• _TAREAS PENDIENTES_:
1. Transcribe del texto sobre la exposición ‘Paisaje infinito’ todo lo que va desde "La artista Cristina" hasta "explica la pintora.", ambos incluidos.
2. Según el texto sobre la exposición ‘Paisaje infinito’, ¿en qué lugar se puede visitar la muestra?

La artista Cristina Mur (Bilbao, 1967) quiere dedicar a su madre, María Luisa Herrero, la exposición ‘Paisaje infinito’, que consta de 28 obras de estilo … abstracto en diferentes formatos y estará abierta al público hasta el 31 de marzo en el Centro Cívico Clara Campoamor de Barakaldo. «Falleció hace unos poquitos años y este es un sitio al que venía a hacer sus actividades culturales. Justo en marzo es su cumpleaños y quería hacerle un homenaje», explica la pintora.
Los cuadros de Mur son coloridos y llevan sugerentes títulos: ‘Vals’, ‘Círculo imposible’, ‘Agua’, ‘Viaje submarino’, ‘Enredo al sol’, ‘Uniendo mi mundo’, ‘Funny madness’ (Locura divertida), ‘The tree of life’ (El árbol de la vida), ‘This is a new day’ (Este es un nuevo día), o ‘Red’ (Rojo), que podrían sintetizar, con permiso de la artista, la fuerza y razón interior que le llevaron a plantarse ante el lienzo en blanco. «Red, de rojo, tiene que ver con la valentía de ser uno mismo, o sea, es un paisaje interno dentro de uno. Y es una obra muy gestual, muy fuerte y muy contundente».

• _MATERIAL PROPORCIONADO_:
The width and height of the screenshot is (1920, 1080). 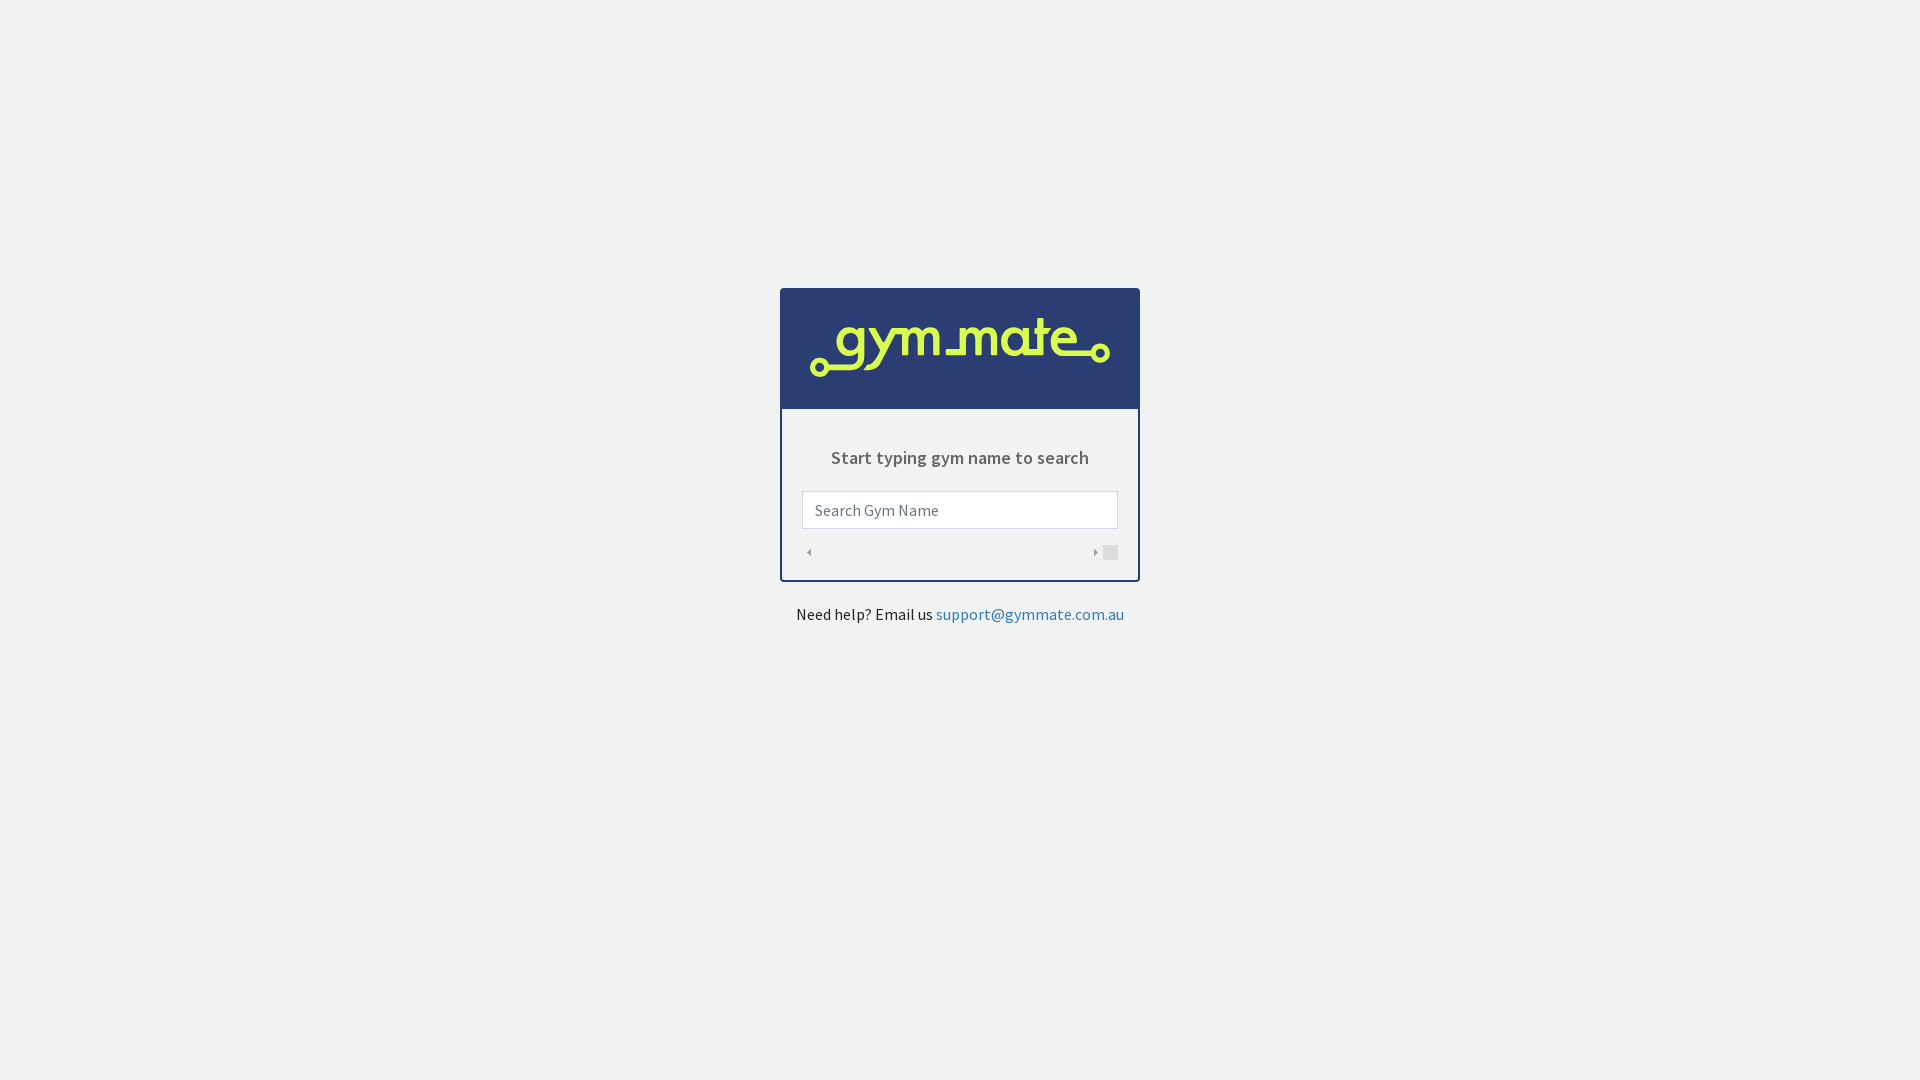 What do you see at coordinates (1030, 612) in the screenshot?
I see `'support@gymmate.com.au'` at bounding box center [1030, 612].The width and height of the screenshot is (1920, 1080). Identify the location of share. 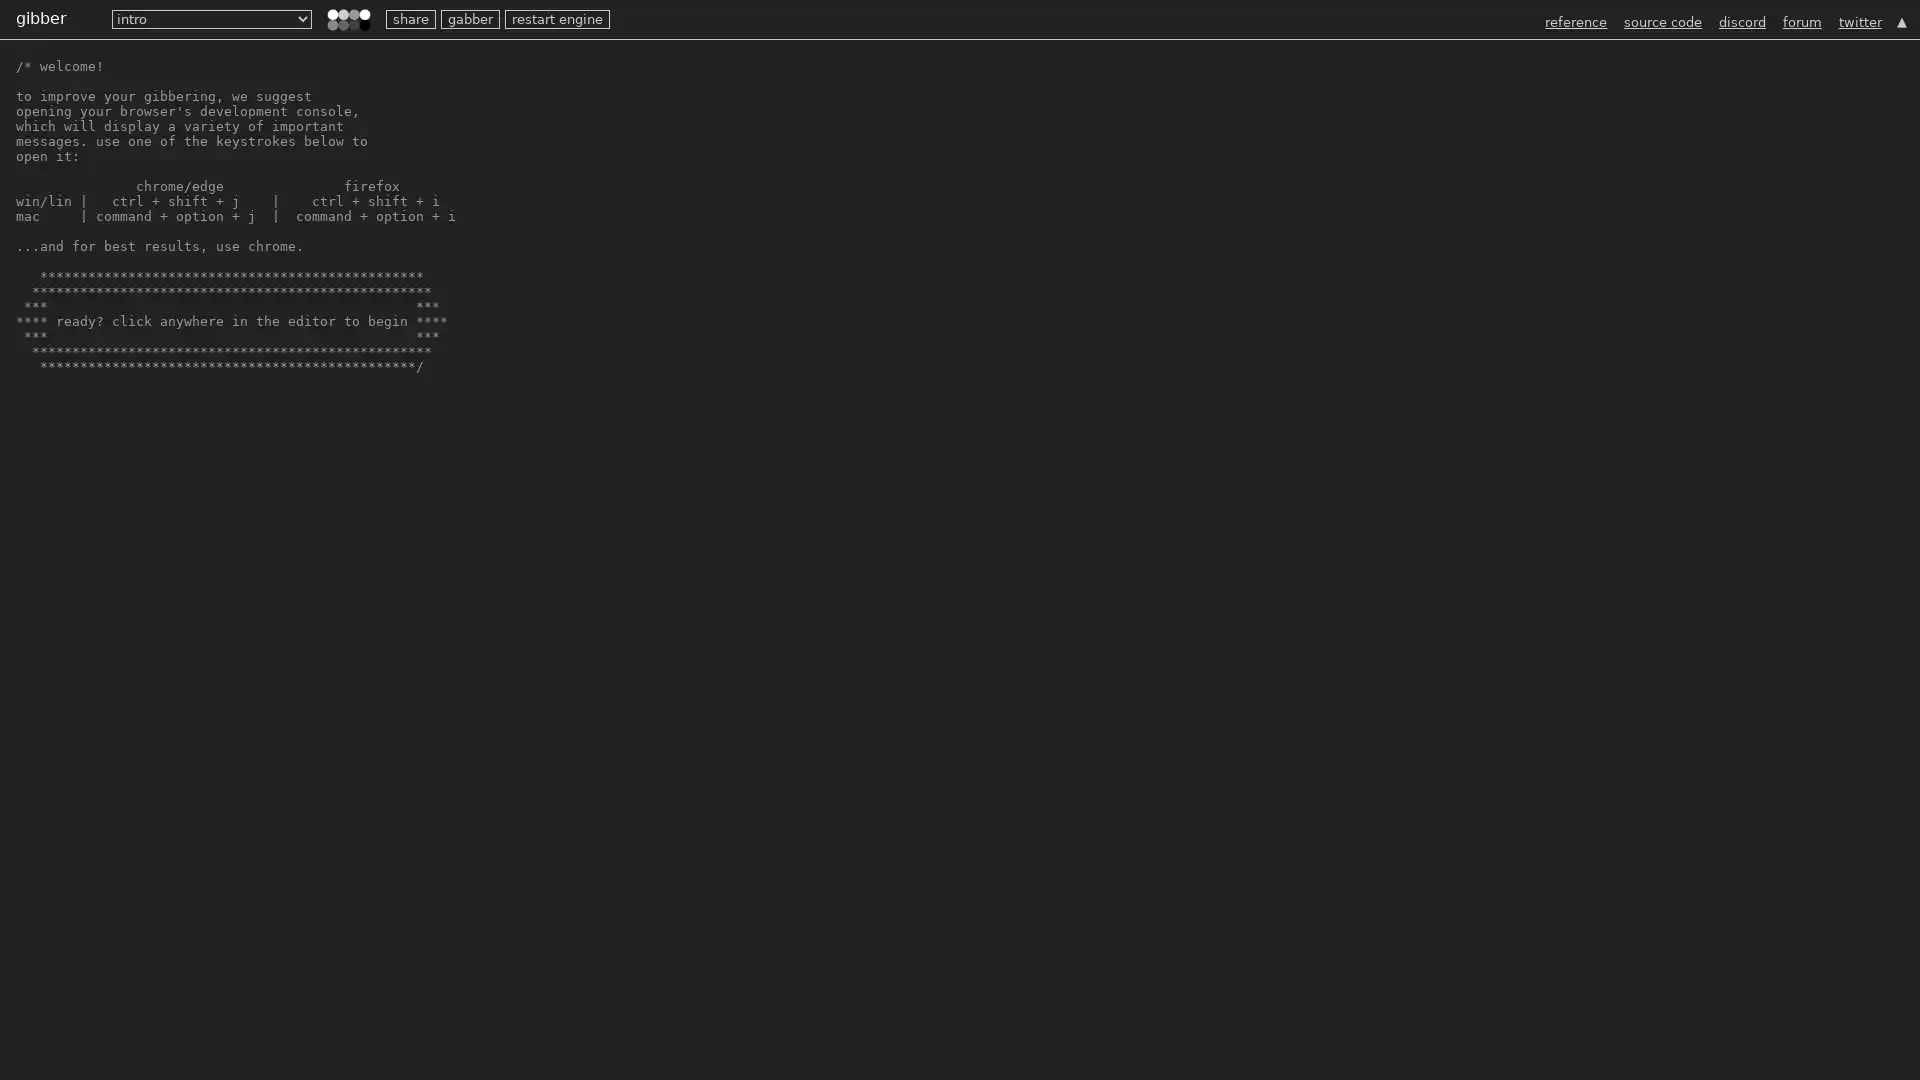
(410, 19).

• _RESPUESTAS_:
1.
La artista Cristina Mur (Bilbao, 1967) quiere dedicar a su madre, María Luisa Herrero, la exposición ‘Paisaje infinito’, que consta de 28 obras de estilo … abstracto en diferentes formatos y estará abierta al público hasta el 31 de marzo en el Centro Cívico Clara Campoamor de Barakaldo. «Falleció hace unos poquitos años y este es un sitio al que venía a hacer sus actividades culturales. Justo en marzo es su cumpleaños y quería hacerle un homenaje», explica la pintora.

2. En el Centro Cívico Clara Campoamor de Barakaldo.